HQ Team
July 1, 2025: Medical experts at Cincinnati Children’s have made an organoid, or ‘organs in a dish,’ of human lung tissue that produces its own blood vessels, according to a statement.
Before “our study, the development of lung organoids with organotypic vasculature had not been achieved,” says co-corresponding author Mingxia Gu, MD, PhD. “Notably, this method also could be applied to other organ systems such as the intestine and colon.”
Creating organoids involves converting mature human cells, such as blood or tissue cells, into fetal-like stem cells that can be coaxed to grow a wide range of other tissue types.
Unlike disconnected human cells kept alive in a dish, these are growing, developing mini-organs that form into seed-sized spheres which mimic the unique functions of full-sized organs.
Examples include the intestines that absorb and secrete. Stomachs that produce digestive acids. Hearts that pulse and brain tissues that fire nerve cells.
Integration
Cincinnati Children’s has been a leader in organoid development since 2010 when experts here produced the world’s first functional intestinal organoid grown from induced pluripotent stem cells (iPSCs).
The challenge has been learning how to grow organoid tissues that can connect with the rest of the body to integrate nerve connections, blood vessels, bile ducts, immune systems and more.
During pregnancy, these differing tissue types naturally find each other as the fetus matures and becomes more complex.
Organoid developers are seeking to reproduce these steps in the laboratory, which eventually may allow people to receive custom-grown tissues that could patch damage or boost disrupted functions.
Simpler forms of organoids have already begun transforming medical research, allowing many scientists to use living human tissue models to study disease while reducing current reliance on animal models to develop new medicines.
Four years of research
Without the ability to make internal blood vessels, the tiny seeds lack the ability to grow into larger, more useful tissues.

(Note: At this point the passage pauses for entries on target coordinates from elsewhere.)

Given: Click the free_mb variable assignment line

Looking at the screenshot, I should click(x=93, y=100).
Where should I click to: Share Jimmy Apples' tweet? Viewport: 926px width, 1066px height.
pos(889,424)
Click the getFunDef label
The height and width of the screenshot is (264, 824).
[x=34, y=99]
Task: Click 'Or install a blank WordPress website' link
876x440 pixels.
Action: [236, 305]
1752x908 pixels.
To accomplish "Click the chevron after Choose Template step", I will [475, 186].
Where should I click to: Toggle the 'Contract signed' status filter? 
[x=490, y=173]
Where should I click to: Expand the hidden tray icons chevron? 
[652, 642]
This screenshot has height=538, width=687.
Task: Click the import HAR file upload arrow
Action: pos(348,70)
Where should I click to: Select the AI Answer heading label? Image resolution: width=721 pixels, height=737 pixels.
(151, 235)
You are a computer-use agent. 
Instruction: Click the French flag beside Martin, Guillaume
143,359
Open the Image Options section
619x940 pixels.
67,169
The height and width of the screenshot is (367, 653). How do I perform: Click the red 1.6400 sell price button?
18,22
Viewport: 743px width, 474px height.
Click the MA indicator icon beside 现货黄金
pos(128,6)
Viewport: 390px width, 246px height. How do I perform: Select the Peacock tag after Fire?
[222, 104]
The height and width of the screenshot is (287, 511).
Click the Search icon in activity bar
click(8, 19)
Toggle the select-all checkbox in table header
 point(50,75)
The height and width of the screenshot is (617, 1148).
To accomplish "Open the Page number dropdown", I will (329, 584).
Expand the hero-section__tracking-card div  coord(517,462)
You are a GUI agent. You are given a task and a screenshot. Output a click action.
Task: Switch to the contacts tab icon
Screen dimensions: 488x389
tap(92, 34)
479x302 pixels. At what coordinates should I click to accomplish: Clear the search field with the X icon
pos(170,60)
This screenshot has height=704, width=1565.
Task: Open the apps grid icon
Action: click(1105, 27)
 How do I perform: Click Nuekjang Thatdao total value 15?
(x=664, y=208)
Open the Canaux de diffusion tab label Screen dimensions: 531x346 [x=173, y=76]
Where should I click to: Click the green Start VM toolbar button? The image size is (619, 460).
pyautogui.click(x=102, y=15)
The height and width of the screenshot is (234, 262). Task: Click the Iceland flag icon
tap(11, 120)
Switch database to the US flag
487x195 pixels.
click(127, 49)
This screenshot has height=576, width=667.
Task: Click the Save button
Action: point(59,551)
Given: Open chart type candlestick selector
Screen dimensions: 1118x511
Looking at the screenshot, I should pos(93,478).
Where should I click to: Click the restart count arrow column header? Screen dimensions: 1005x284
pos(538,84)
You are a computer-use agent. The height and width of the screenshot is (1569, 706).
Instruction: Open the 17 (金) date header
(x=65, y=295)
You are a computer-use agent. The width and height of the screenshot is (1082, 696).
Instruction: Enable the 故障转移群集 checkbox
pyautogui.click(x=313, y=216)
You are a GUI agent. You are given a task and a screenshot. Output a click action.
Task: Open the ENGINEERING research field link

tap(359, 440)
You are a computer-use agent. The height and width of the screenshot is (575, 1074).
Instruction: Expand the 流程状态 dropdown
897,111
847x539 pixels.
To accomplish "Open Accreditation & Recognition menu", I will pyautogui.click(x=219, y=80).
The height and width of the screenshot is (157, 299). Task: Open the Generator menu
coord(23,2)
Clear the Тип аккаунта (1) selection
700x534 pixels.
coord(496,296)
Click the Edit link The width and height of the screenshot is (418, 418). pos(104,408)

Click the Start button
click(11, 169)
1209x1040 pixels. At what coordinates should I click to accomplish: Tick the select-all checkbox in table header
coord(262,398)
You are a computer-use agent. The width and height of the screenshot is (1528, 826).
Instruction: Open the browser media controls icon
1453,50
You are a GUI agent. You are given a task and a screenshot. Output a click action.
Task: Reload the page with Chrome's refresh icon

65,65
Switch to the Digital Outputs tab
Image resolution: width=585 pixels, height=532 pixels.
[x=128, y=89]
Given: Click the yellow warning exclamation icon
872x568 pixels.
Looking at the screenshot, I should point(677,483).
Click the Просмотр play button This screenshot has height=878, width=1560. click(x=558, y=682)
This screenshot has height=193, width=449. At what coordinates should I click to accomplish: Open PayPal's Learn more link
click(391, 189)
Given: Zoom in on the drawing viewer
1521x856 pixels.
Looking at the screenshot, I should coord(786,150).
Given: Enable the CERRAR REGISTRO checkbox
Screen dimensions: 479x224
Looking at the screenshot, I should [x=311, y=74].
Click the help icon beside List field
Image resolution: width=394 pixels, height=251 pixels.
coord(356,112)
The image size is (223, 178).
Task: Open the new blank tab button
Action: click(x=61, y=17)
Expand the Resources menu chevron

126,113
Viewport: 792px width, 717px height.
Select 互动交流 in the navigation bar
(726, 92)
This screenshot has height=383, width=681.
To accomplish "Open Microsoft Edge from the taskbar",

The Cincinnati study spanned four years and involved more than 20 people at Cincinnati Children’s and collaborations with experts at several other organisations.
Co-first and co-corresponding author Yifei Miao, PhD, now at the Chinese Academy of Sciences, Beijing, was with Cincinnati Children’s for this work.
“The challenge in vascularizing endodermal organs, particularly the lung, stems from different signalling requirements for lung epithelial versus vascular differentiation,” Miao said. “Our success in this endeavour is attributable to our unique differentiation method.”
The team grew iPSCs from multiple cell types, then found the right moment to introduce them to each other. The resulting cell signals helped flip a developmental switch so that progenitor cells that could have become either blood vessels or the outer walls of the lung wound up becoming blood vessels.
Lungs’ air sacs
Advanced lab-grown tissues help show how special lung cells develop, shedding light on rare Alveolar Capillary Dysplasia with Misalignment of Pulmonary Veins disease and suggesting potential ways to repair damage from viral infections such as Covid-19.
Within days of birth, infants born with ACDMPV struggle to breathe because their lungs’ air sacs (alveoli) and blood vessels are malformed. Nearly all infants with this condition die within the first month of life.
Cincinnati Children’s has filed patent applications related to the methods developed here to produce organoids with blood vessel formation capabilities, and the team is moving to further develop this technology.
“We look forward to continuing to learn more about the fundamental biology involved in organ formation and applying those discoveries to improving outcomes across a wide range of difficult human diseases and conditions,” said Aaron Zorn, PhD, co-director of the Center for Stem Cell and Organoid Medicine at Cincinnati Children’s team and director of the Division of Developmental Biology.